The seemingly everlasting delay in supply chains has affected businesses across the globe. IKEA has started to experience disruptions to its retail product line as it struggles to acquire goods for its stores in North America.
The US-based stores have been hit hard by the shortage as IKEA sources the majority of its product offerings in Europe. As a result—and to alleviate customer dissatisfaction, the firm has decided to remove some products from its range.
While the majority of its products are manufactured in Europe, Jon Abrahamsson, Chief Executive Officer of Inter IKEA says the biggest challenge is getting goods from China, resulting in the company taking several measures to reduce impact to consumers.

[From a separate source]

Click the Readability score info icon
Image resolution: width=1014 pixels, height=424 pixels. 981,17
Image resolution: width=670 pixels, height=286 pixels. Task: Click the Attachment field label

The Chief Executive Officer of Ingka Group, Jesper Brodin, says, ‘It is re-steering and re-routing. And on the retail side, we have learned agility like never before because every day you have to work with what you have’. Brodin also says, ‘You have to find ways to solve customer needs with limitations that we have never seen before’.
Despite the impending disruption to its stores, the company had not anticipated the shortages and Brodin believe ‘it’s a perfect storm. [But] I think we are way past being surprised. This is the new normal for us. And when things stabilize we will have learned so much about agility and about sales steering’.
Success in adverse circumstances
During the supply chain adversity, Inter IKEA has reported record annual sales, due to consumers purchasing more goods for their homes during lockdowns. The subsidiary recorded the total sales from stores and e-commerce to be around US$48.7bn in the year leading up to August. E-commerce sales grew by 73% to account for 26% of total sales.
‘All over the world interest in life at home has become bigger’, Brodin says. 'There is no sign of decline in demand in any of our areas as it is right now’.